_Task statement_
In the records below, find every line that contains "pixels" and list it.

=-=-=

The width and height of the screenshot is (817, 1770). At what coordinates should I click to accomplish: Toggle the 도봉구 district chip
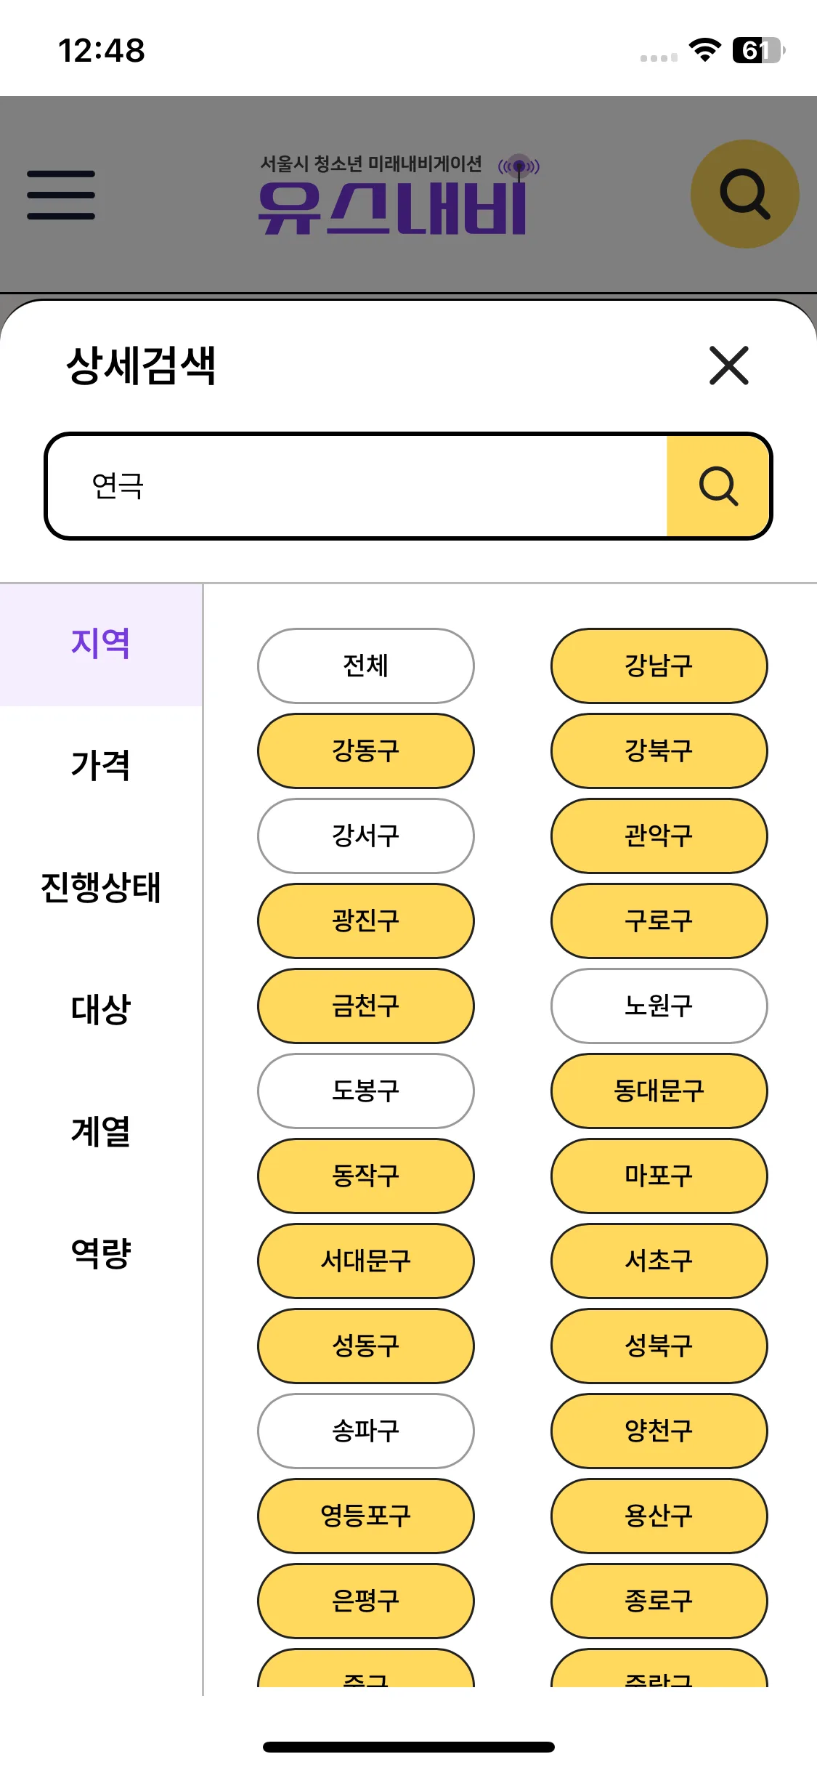point(366,1091)
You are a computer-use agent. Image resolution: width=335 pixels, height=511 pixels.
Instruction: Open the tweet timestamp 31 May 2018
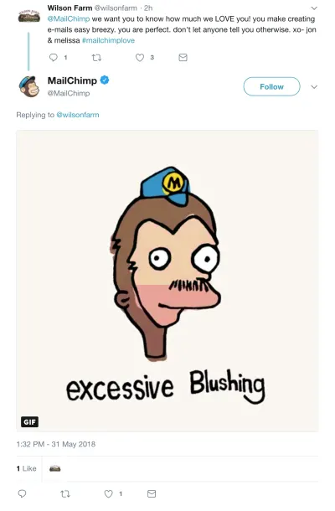click(56, 444)
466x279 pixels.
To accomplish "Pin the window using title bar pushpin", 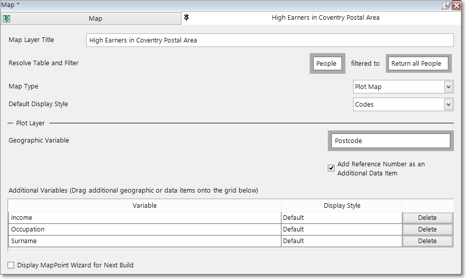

=-=-=

_Solution to the exercise_
You are a computer-use agent. Image resolution: width=335 pixels, height=511 pixels.
466x279 pixels.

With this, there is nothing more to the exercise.